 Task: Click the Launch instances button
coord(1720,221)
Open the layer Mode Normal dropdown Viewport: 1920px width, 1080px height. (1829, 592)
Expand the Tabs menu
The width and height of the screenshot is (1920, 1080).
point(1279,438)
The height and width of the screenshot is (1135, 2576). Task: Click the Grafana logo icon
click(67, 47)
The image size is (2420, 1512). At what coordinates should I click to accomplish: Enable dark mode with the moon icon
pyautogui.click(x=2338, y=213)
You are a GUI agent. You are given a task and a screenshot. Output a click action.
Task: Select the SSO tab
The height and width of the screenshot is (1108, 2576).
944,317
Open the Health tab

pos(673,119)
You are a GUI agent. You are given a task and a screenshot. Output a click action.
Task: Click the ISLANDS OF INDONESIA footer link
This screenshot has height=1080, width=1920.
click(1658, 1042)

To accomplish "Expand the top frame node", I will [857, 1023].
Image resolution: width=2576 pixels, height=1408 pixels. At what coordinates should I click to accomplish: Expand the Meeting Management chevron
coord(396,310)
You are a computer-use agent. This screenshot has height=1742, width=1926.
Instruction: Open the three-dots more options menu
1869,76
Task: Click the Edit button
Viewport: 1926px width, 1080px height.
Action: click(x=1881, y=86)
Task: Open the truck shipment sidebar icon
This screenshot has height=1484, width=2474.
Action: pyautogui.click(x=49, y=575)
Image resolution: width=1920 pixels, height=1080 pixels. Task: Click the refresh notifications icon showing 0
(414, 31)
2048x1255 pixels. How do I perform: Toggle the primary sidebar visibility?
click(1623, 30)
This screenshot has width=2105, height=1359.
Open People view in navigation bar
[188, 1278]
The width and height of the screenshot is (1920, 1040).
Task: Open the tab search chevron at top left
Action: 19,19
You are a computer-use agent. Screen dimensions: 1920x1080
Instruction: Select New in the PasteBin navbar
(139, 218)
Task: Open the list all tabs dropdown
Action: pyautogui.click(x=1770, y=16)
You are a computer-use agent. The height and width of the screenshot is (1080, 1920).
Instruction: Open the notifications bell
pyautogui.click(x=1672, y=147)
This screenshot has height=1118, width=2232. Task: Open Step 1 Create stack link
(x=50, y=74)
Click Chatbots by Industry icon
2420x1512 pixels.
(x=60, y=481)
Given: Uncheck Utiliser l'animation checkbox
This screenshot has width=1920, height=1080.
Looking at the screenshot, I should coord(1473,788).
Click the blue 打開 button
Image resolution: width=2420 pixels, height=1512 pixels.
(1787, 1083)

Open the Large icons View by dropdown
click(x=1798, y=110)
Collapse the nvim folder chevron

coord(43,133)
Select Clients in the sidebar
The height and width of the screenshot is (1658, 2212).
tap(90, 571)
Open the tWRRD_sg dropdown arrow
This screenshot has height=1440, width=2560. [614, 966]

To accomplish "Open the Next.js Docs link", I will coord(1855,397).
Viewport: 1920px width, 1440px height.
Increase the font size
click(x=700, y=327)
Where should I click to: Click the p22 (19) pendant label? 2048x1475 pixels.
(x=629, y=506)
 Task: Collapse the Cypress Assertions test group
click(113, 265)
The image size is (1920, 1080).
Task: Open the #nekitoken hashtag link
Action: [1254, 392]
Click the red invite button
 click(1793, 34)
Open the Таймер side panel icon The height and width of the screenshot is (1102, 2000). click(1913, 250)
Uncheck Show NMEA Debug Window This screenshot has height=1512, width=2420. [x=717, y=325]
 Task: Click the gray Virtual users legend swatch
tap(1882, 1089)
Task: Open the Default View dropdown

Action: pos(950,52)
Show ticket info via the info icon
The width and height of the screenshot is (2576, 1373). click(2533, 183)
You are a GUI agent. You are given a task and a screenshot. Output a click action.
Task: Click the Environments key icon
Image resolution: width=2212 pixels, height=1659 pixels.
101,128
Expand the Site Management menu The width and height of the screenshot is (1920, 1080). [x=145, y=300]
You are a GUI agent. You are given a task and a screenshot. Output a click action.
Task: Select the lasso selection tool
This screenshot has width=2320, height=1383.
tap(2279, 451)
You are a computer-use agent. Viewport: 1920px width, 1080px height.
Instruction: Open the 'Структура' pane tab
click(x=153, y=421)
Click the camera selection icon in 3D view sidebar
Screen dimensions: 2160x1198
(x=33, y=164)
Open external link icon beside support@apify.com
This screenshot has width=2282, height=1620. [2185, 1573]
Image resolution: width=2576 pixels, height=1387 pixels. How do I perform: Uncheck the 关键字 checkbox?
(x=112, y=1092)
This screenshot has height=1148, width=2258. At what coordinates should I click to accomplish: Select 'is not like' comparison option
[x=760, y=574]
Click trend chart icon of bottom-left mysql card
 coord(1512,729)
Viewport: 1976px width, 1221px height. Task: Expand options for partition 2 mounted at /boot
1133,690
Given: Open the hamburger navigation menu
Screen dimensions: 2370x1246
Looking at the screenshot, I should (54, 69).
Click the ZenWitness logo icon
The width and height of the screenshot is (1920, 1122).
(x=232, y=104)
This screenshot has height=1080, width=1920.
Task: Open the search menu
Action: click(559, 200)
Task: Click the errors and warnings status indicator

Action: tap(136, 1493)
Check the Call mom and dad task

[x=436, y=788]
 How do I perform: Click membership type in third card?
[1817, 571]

_WORK TO BE COMPLETED_.
Print out the full listing above, word for word.

_TASK ANSWER_.
 Task: Click the Launch instances button
coord(1720,221)
Open the layer Mode Normal dropdown Viewport: 1920px width, 1080px height. (1829, 592)
Expand the Tabs menu
The width and height of the screenshot is (1920, 1080).
point(1279,438)
The height and width of the screenshot is (1135, 2576). Task: Click the Grafana logo icon
click(67, 47)
The image size is (2420, 1512). At what coordinates should I click to accomplish: Enable dark mode with the moon icon
pyautogui.click(x=2338, y=213)
You are a GUI agent. You are given a task and a screenshot. Output a click action.
Task: Select the SSO tab
The height and width of the screenshot is (1108, 2576).
944,317
Open the Health tab

pos(673,119)
You are a GUI agent. You are given a task and a screenshot. Output a click action.
Task: Click the ISLANDS OF INDONESIA footer link
This screenshot has height=1080, width=1920.
click(1658, 1042)

To accomplish "Expand the top frame node", I will [857, 1023].
Image resolution: width=2576 pixels, height=1408 pixels. At what coordinates should I click to accomplish: Expand the Meeting Management chevron
coord(396,310)
You are a computer-use agent. This screenshot has height=1742, width=1926.
Instruction: Open the three-dots more options menu
1869,76
Task: Click the Edit button
Viewport: 1926px width, 1080px height.
Action: click(x=1881, y=86)
Task: Open the truck shipment sidebar icon
This screenshot has height=1484, width=2474.
Action: pyautogui.click(x=49, y=575)
Image resolution: width=1920 pixels, height=1080 pixels. Task: Click the refresh notifications icon showing 0
(414, 31)
2048x1255 pixels. How do I perform: Toggle the primary sidebar visibility?
click(1623, 30)
This screenshot has width=2105, height=1359.
Open People view in navigation bar
[188, 1278]
The width and height of the screenshot is (1920, 1040).
Task: Open the tab search chevron at top left
Action: 19,19
You are a computer-use agent. Screen dimensions: 1920x1080
Instruction: Select New in the PasteBin navbar
(139, 218)
Task: Open the list all tabs dropdown
Action: pyautogui.click(x=1770, y=16)
You are a computer-use agent. The height and width of the screenshot is (1080, 1920).
Instruction: Open the notifications bell
pyautogui.click(x=1672, y=147)
This screenshot has height=1118, width=2232. Task: Open Step 1 Create stack link
(x=50, y=74)
Click Chatbots by Industry icon
2420x1512 pixels.
(x=60, y=481)
Given: Uncheck Utiliser l'animation checkbox
This screenshot has width=1920, height=1080.
Looking at the screenshot, I should coord(1473,788).
Click the blue 打開 button
Image resolution: width=2420 pixels, height=1512 pixels.
(1787, 1083)

Open the Large icons View by dropdown
click(x=1798, y=110)
Collapse the nvim folder chevron

coord(43,133)
Select Clients in the sidebar
The height and width of the screenshot is (1658, 2212).
tap(90, 571)
Open the tWRRD_sg dropdown arrow
This screenshot has height=1440, width=2560. [614, 966]

To accomplish "Open the Next.js Docs link", I will coord(1855,397).
Viewport: 1920px width, 1440px height.
Increase the font size
click(x=700, y=327)
Where should I click to: Click the p22 (19) pendant label? 2048x1475 pixels.
(x=629, y=506)
 Task: Collapse the Cypress Assertions test group
click(113, 265)
The image size is (1920, 1080).
Task: Open the #nekitoken hashtag link
Action: [1254, 392]
Click the red invite button
 click(1793, 34)
Open the Таймер side panel icon The height and width of the screenshot is (1102, 2000). click(1913, 250)
Uncheck Show NMEA Debug Window This screenshot has height=1512, width=2420. [x=717, y=325]
 Task: Click the gray Virtual users legend swatch
tap(1882, 1089)
Task: Open the Default View dropdown

Action: pos(950,52)
Show ticket info via the info icon
The width and height of the screenshot is (2576, 1373). click(2533, 183)
You are a GUI agent. You are given a task and a screenshot. Output a click action.
Task: Click the Environments key icon
Image resolution: width=2212 pixels, height=1659 pixels.
101,128
Expand the Site Management menu The width and height of the screenshot is (1920, 1080). [x=145, y=300]
You are a GUI agent. You are given a task and a screenshot. Output a click action.
Task: Select the lasso selection tool
This screenshot has width=2320, height=1383.
tap(2279, 451)
You are a computer-use agent. Viewport: 1920px width, 1080px height.
Instruction: Open the 'Структура' pane tab
click(x=153, y=421)
Click the camera selection icon in 3D view sidebar
Screen dimensions: 2160x1198
(x=33, y=164)
Open external link icon beside support@apify.com
This screenshot has width=2282, height=1620. [2185, 1573]
Image resolution: width=2576 pixels, height=1387 pixels. How do I perform: Uncheck the 关键字 checkbox?
(x=112, y=1092)
This screenshot has height=1148, width=2258. At what coordinates should I click to accomplish: Select 'is not like' comparison option
[x=760, y=574]
Click trend chart icon of bottom-left mysql card
 coord(1512,729)
Viewport: 1976px width, 1221px height. Task: Expand options for partition 2 mounted at /boot
1133,690
Given: Open the hamburger navigation menu
Screen dimensions: 2370x1246
Looking at the screenshot, I should (54, 69).
Click the ZenWitness logo icon
The width and height of the screenshot is (1920, 1122).
(x=232, y=104)
This screenshot has height=1080, width=1920.
Task: Open the search menu
Action: click(559, 200)
Task: Click the errors and warnings status indicator

Action: tap(136, 1493)
Check the Call mom and dad task

[x=436, y=788]
 How do I perform: Click membership type in third card?
[1817, 571]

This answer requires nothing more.